After some discussion with spm and mwh on irc this seemed like a good idea. It is consistent with what we do in other scripts.

2Gb is a compromise between I hope being small enough to stop the machine bogging down, but not so small that scans that would otherwise succeed will now fail.

It would be nice if the limit was not hard coded, but this seems like the most pragmatic thing for now. I added a note on https://dev.launchpad.net/LEP/FeatureFlags that we could potentially do it there.

Obviously this will not actually fix whatever the bad scaling behaviour is in bug 690021; we should probably split that to a separate bug.

I would welcome opinions on how to test this. Do these jobs run on staging or qastaging? Perhaps we should just let it get to production and then watch for it to fail cleanly.

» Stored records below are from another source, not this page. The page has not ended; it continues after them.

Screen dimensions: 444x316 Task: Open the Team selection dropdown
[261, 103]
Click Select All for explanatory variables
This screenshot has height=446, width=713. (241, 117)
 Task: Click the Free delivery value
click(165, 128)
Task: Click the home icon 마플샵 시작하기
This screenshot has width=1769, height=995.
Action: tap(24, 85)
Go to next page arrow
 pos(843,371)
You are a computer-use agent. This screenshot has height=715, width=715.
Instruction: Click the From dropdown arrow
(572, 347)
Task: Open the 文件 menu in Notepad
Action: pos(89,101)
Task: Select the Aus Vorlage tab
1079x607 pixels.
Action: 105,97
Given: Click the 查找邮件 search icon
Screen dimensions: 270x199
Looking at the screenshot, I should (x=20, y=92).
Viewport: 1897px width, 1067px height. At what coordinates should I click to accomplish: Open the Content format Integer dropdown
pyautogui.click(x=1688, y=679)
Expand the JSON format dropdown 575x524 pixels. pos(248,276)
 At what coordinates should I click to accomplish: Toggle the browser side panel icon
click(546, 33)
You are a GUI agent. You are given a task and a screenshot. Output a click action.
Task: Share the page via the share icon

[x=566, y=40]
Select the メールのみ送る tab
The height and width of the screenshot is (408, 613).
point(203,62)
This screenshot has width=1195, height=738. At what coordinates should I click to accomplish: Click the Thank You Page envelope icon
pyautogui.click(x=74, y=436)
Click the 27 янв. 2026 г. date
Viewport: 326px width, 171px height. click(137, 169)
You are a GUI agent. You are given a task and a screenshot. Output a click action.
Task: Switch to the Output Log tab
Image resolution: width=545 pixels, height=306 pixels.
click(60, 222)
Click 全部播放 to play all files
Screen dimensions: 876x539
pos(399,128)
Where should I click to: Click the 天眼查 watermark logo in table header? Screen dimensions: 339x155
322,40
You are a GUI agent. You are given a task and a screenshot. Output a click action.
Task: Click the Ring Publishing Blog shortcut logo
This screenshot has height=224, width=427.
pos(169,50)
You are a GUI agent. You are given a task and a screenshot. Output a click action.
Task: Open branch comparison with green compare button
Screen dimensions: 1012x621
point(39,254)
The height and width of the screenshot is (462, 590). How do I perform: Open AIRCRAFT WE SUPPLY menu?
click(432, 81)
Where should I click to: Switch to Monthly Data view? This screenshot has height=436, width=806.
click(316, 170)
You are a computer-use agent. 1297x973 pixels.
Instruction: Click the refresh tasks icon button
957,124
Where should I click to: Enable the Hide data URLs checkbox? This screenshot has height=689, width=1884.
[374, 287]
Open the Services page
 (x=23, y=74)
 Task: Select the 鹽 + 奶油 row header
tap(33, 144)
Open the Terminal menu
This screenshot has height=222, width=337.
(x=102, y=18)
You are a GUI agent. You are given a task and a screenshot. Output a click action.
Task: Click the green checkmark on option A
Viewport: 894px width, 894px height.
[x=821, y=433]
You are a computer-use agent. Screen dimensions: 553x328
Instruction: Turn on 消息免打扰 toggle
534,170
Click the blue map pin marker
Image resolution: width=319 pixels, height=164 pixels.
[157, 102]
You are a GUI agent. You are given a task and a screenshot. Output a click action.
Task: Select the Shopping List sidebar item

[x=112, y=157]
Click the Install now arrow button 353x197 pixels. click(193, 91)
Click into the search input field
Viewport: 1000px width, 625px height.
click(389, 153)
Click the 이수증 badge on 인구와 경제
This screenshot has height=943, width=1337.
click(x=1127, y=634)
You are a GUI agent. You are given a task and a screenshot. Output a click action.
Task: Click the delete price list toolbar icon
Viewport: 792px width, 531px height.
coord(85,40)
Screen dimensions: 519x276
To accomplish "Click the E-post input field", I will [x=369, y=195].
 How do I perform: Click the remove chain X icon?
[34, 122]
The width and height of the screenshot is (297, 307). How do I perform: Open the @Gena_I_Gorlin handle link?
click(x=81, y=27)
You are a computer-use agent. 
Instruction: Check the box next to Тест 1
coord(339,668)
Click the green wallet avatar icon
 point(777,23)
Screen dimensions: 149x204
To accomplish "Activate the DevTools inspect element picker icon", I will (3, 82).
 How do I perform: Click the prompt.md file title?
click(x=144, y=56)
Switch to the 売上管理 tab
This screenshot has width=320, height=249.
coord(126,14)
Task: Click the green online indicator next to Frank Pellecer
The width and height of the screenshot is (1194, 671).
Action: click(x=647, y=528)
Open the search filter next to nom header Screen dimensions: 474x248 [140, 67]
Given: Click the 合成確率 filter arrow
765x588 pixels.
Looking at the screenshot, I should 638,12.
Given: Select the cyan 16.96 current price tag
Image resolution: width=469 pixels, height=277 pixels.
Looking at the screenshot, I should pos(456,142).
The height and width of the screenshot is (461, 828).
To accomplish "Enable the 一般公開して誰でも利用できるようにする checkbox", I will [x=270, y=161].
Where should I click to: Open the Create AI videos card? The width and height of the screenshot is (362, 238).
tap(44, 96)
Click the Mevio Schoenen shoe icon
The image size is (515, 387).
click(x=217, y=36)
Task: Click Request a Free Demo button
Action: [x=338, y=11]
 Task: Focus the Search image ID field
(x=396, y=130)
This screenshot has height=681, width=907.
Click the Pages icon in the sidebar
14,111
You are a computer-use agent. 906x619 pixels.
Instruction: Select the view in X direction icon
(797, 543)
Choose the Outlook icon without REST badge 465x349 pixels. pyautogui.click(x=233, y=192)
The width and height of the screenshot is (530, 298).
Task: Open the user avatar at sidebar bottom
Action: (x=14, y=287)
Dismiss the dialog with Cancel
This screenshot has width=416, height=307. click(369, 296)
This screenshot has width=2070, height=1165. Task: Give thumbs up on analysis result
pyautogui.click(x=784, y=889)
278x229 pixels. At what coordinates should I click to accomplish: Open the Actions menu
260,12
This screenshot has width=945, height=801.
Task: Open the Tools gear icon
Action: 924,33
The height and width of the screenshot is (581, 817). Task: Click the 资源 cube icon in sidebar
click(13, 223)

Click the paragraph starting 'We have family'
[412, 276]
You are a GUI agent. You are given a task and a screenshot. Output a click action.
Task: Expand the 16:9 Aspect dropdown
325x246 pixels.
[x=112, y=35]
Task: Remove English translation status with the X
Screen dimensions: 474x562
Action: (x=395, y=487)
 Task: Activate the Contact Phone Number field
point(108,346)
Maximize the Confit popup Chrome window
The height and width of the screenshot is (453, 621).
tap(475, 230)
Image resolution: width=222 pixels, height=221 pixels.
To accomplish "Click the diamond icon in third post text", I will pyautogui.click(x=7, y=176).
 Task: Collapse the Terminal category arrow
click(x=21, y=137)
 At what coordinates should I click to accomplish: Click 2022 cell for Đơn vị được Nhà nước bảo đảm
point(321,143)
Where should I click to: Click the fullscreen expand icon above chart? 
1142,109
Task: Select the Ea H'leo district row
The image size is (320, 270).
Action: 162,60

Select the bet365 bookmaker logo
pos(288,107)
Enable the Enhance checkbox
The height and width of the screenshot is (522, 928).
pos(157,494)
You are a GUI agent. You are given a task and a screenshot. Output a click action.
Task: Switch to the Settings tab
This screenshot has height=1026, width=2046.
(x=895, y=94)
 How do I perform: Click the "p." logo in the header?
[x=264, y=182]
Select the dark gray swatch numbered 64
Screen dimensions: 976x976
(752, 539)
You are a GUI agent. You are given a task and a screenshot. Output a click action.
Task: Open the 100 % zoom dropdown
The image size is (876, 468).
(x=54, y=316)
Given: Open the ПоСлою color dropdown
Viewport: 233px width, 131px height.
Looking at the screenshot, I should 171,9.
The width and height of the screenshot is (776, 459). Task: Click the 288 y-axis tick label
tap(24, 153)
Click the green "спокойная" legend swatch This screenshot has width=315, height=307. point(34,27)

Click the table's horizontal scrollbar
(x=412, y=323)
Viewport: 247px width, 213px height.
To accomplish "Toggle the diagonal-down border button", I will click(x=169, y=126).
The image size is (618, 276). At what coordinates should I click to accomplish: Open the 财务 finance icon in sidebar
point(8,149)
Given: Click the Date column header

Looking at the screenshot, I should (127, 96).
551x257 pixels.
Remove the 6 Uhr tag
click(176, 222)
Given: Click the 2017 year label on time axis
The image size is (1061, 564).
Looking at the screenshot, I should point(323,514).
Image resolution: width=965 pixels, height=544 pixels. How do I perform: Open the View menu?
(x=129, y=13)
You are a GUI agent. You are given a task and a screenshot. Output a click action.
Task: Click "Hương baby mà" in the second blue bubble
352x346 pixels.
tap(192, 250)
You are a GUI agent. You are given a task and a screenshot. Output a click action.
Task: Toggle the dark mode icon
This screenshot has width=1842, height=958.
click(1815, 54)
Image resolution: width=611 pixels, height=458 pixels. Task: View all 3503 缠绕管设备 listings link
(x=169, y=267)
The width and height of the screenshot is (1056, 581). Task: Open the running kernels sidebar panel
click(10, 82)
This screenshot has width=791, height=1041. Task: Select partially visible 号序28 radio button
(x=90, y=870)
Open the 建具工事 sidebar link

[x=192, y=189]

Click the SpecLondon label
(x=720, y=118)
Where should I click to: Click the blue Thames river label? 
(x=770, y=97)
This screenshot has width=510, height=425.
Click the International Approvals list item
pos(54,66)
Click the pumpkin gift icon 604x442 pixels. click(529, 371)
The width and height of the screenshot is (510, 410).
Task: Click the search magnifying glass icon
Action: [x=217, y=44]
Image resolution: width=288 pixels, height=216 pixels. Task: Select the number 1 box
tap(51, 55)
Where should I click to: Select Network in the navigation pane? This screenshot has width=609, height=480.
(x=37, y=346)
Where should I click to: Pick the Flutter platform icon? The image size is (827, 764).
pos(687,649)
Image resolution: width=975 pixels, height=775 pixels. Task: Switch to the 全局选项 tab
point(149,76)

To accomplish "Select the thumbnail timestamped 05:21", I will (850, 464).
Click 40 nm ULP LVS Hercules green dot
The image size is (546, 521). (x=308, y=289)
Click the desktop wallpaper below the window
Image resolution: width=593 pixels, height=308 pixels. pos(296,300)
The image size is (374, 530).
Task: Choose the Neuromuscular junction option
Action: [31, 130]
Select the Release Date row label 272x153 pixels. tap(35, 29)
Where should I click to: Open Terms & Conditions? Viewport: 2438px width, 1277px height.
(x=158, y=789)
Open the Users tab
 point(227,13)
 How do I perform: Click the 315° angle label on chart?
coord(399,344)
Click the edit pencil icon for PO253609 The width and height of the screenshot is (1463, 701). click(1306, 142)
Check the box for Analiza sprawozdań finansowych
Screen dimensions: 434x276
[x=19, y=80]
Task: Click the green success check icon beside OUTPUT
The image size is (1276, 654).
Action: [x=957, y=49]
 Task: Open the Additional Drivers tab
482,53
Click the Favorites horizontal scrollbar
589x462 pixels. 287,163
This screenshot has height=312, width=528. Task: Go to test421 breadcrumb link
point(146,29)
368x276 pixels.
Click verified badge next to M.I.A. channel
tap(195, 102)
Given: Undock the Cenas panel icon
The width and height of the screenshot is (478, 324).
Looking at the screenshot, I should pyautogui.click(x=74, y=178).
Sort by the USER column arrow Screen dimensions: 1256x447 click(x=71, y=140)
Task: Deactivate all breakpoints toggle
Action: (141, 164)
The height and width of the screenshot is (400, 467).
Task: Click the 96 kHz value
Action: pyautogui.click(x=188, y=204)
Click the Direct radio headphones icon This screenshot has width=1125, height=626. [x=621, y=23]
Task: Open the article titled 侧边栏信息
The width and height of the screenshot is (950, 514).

To post a comment you must log in.
Revision history for this message
Michael Hudson-Doyle (mwhudson) :
review: Approve
Revision history for this message
Martin Pool (mbp) wrote :

I tested this locally, and it didn't explode:

mbp@lp-lucid% ./cronscripts/scan_branches.py
2010-12-15 07:53:37 INFO Creating lockfile: /var/lock/launchpad-runscanbranches.lock
2010-12-15 07:53:43 INFO Running synchronously.
./cronscripts/scan_branches.py 7.02s user 0.55s system 71% cpu 10.547 total

I think it's ok to merge. Apparently we now have pqm permission, but I have not yet tried it.

Revision history for this message
Martin Pool (mbp) wrote :

I get an error message

PQMException: 'Failed to verify signature: gpgv exited with error code 2'

could somebody else please sponsor landing of this for me?

Revision history for this message
Aaron Bentley (abentley) wrote :

What's the impact of this on the job being run? Does it get left in a running state? Does it get re-run on the next script invocation?

Revision history for this message
Martin Pool (mbp) wrote :

On 16 December 2010 02:37, Aaron Bentley <email address hidden> wrote:
> What's the impact of this on the job being run?  Does it get left in a running state?  Does it get re-run on the next script invocation?

Great question. I had assumed that jobs that fail would get
restarted, but I don't know that to be true, and it may well not be.
If they don't, presumably that problem is happening anyhow now when
spm kills them? But automatic killing may make this more common.

--
Martin

Revision history for this message
Martin Pool (mbp) wrote :

One data point here is that spm manually killed the scanner the other day (see bug 690021), and to judge from the logs shown on <https://code.edge.launchpad.net/~vcs-imports/linux/btrfs> it did retry. (And, apparently it succeeded the second time, which is kind of interesting in a different way.)

To judge from the code and from <https://dev.launchpad.net/Foundations/JobSystem> the job that was running may be left in running state, or the transaction will be cancelled and it will stay runnable.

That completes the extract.